The accidents table I used contained 691641 records and 32 columns with data on accidents, their location, road conditions, weather conditions, and other characteristics.

The vehicles table spanned over a million records (1270711) and 23 columns containing data about the driver (age and sex), the vehicles (age, engine capacity, etc.), and the maneuvers the driver has performed.

Lastly, the tables on casualties, with 916713 records and 16 columns, consisted of data on the casualties themselves (e.g. age and sex) and the severity of injuries.

The date column in the accidents table was not stored in the proper format, which called for some action:

accidents['Date']= pd.to_datetime(accidents['Date'], format="%d/%m/%Y")

Exploratory Data Analysis

1. Has the number of accidents increased or decreased over the last few years?

To answer this, I went with a line plot, which is usually well-suited for time series.
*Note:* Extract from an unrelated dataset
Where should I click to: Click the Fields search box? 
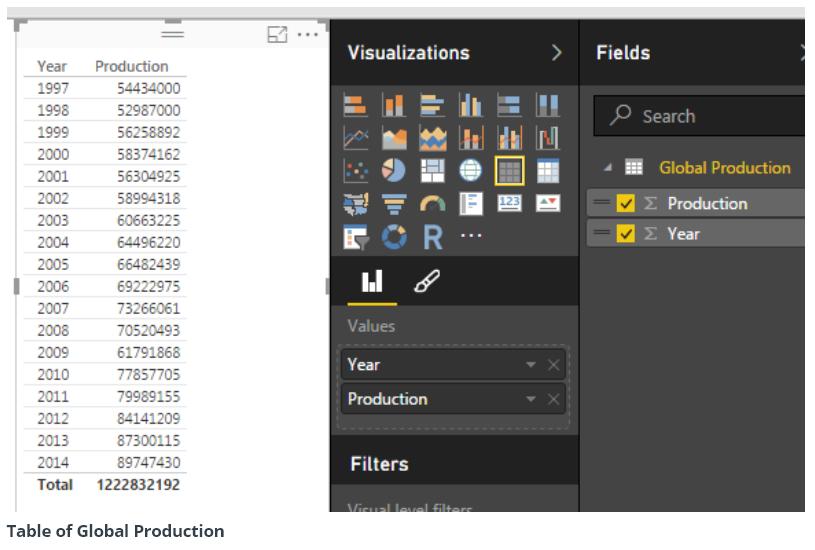700,116
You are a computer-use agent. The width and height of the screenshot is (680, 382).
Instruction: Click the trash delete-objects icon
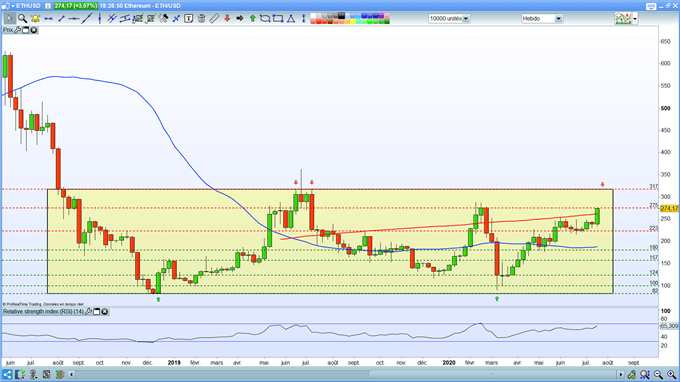pos(201,18)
To add some spice, I added a line for the moving average:

# prepare plot
fig, ax = plt.subplots(figsize=(15,6))

# plot
accidents.set_index('Date').resample('M').size().plot(label='Total per Month', color='grey', ax=ax)
                           .plot(color='darkorange', linewidth=5, label='10-Months Moving Average', ax=ax)
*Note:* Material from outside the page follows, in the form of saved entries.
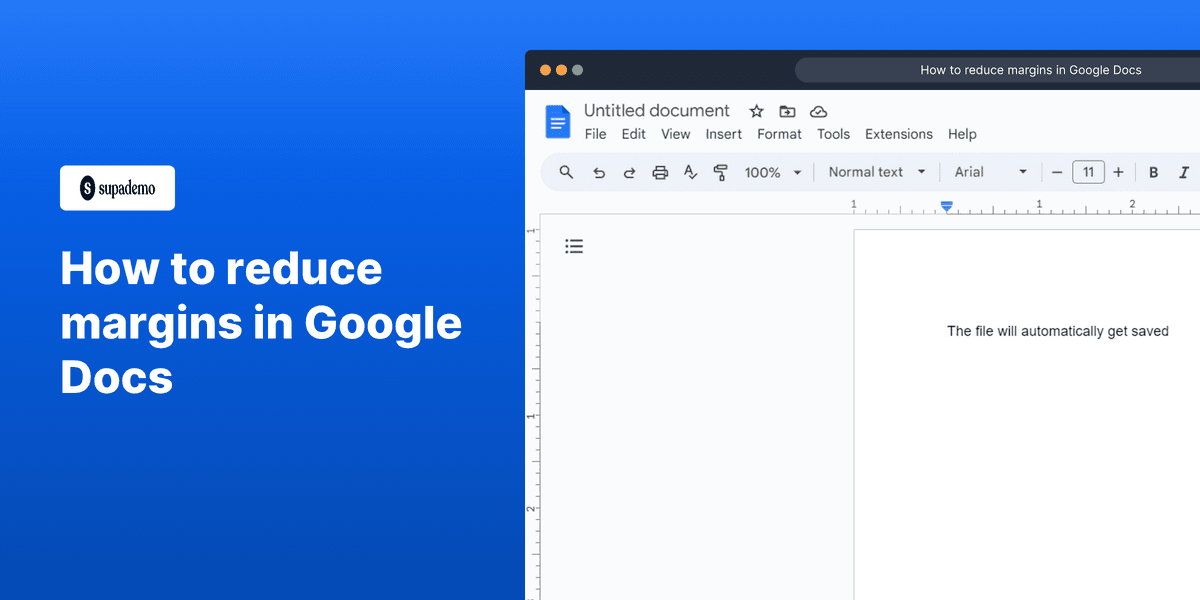Star the Untitled document
The width and height of the screenshot is (1200, 600).
[756, 111]
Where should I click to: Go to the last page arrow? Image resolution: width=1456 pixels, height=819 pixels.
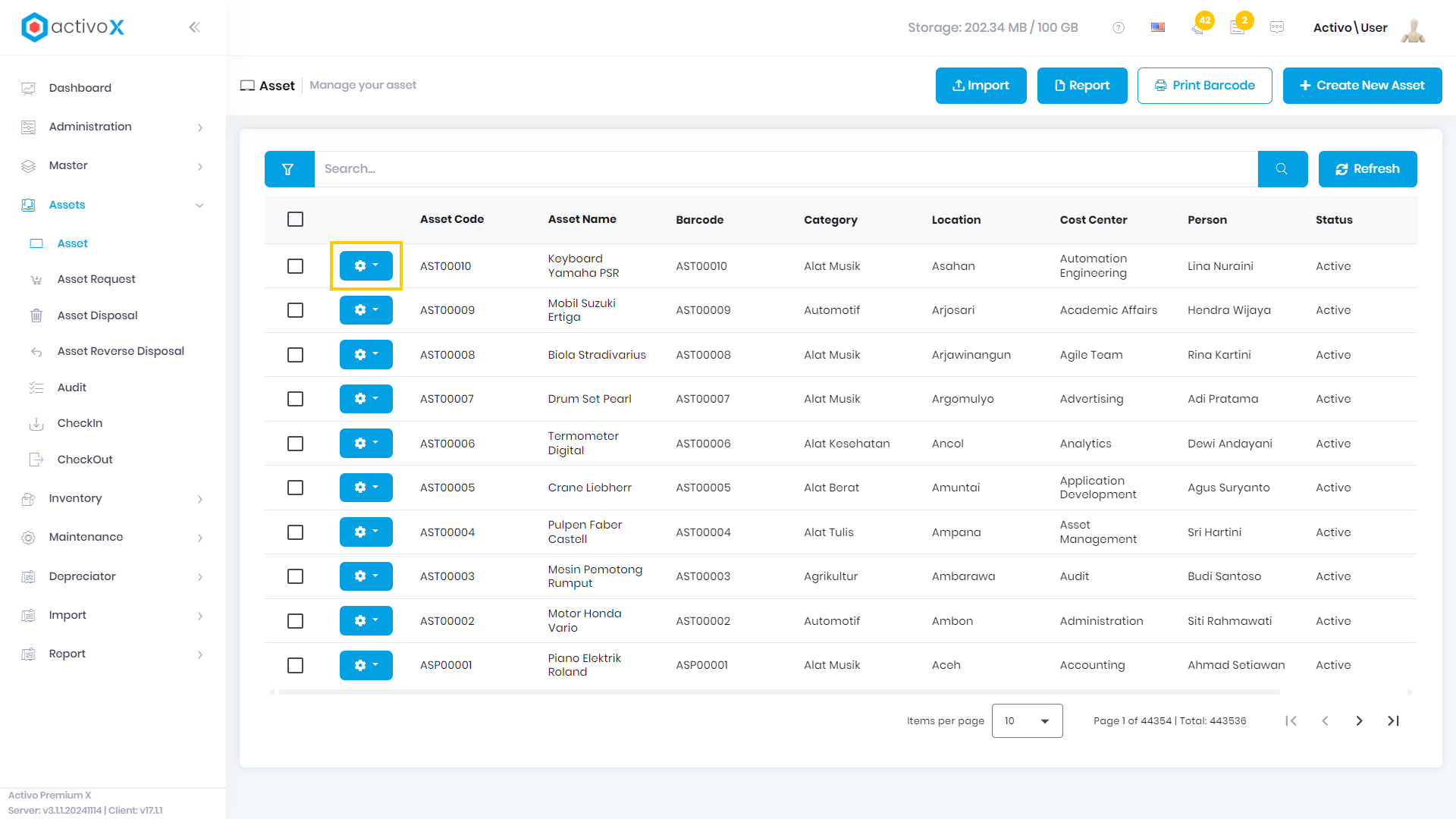(x=1393, y=721)

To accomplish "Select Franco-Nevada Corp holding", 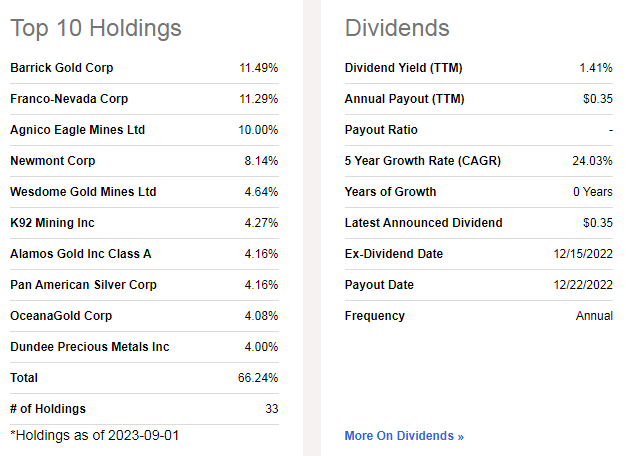I will [69, 99].
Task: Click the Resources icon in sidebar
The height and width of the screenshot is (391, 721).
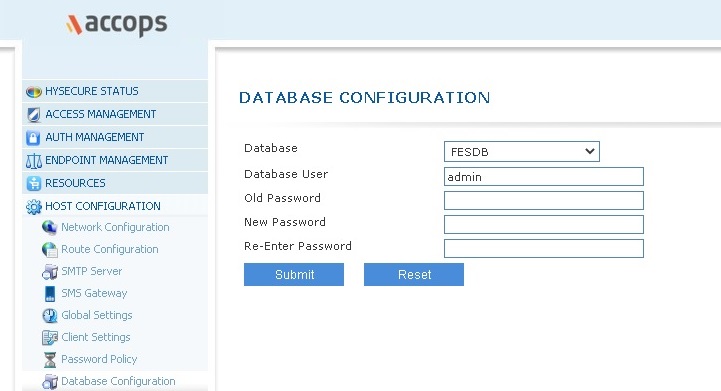Action: click(34, 184)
ax.set_title('Accidents per Month', fontsize=14, fontweight='bold')
ax.set(ylabel='Total Count\n', xlabel='')
ax.legend(bbox_to_anchor=(1.1, 1.1), frameon=False)

# remove all spines
sns.despine(ax=ax, top=True, right=True, left=True, bottom=False);

So the answer is: the trend is pointing downwards!

While the above plot shows the data by month, we could also resample the dates by year and confirm the trend. This time I use a bar chart:

yearly_count = accidents['Date'].dt.year.value_counts().sort_index(ascending=False)

# prepare plot
fig, ax = plt.subplots(figsize=(12,5))

# plot
ax.bar(yearly_count.index, yearly_count.values, color='lightsteelblue')
ax.plot(yearly_count, linestyle=':', color='black')
ax.set_title('\nAccidents per Year\n', fontsize=14, fontweight='bold')
ax.set(ylabel='\nTotal Counts')

# remove all spines
sns.despine(ax=ax, top=True, right=True, left=True, bottom=True);

2. On which weekdays are accidents most likely to be caused?
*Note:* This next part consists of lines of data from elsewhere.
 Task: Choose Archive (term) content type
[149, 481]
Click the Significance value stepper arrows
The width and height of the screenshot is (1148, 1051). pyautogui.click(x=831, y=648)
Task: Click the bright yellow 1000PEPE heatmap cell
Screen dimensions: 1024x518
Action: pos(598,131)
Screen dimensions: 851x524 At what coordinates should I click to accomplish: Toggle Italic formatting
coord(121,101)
To answer this, I first built a new dataframe with the desired data:

weekday_counts = pd.DataFrame(accidents.set_index('Date').resample('1d')['Accident_Index'].size().reset_index())
weekday_counts.columns = ['Date', 'Count']
weekday = weekday_counts['Date'].dt.weekday_name

weekday_averages = pd.DataFrame(weekday_counts.groupby(weekday)['Count'].mean().reset_index())
weekday_averages.columns = ['Weekday', 'Average_Accidents']
weekday_averages.set_index('Weekday', inplace=True)


Now I can start building a bar chart and highlight the weekday where most accidents happened:

# reorder the weekdays beginning with Monday (backwards because of printing behavior!)
days = ['Sunday', 'Saturday', 'Friday', 'Thursday', 'Wednesday', 'Tuesday', 'Monday']

# prepare plot
fig, ax = plt.subplots(figsize=(10,5))
colors=['lightsteelblue', 'lightsteelblue', 'navy', 'lightsteelblue', 
        'lightsteelblue', 'lightsteelblue', 'lightsteelblue']

# plot
weekday_averages.reindex(days).plot(kind='barh', ax=ax, color=[colors])
ax.set_title('\nAverage Accidents per Weekday\n', fontsize=14, fontweight='bold')
ax.set(xlabel='\nAverage Number', ylabel='')

# remove all spines
sns.despine(ax=ax, top=True, right=True, left=True, bottom=True);

I wanted to elaborate on this finding and further explore whether or not this weekday pattern holds true over the years.

Once again, I first build my dataframe …

weekday = accidents['Date'].dt.weekday_name
year    = accidents['Date'].dt.year

accident_table = accidents.groupby([year, weekday]).size()
accident_table = accident_table.rename_axis(['Year', 'Weekday'])\

… and then my heatmap:

sns.heatmap(accident_table, cmap='Reds')
plt.title('\nAccidents by Years and Weekdays\n', fontsize=14, fontweight='bold')

Without question, accidents happen most frequently on Fridays across all years.

3. What percentage of each category of accident severity do we have?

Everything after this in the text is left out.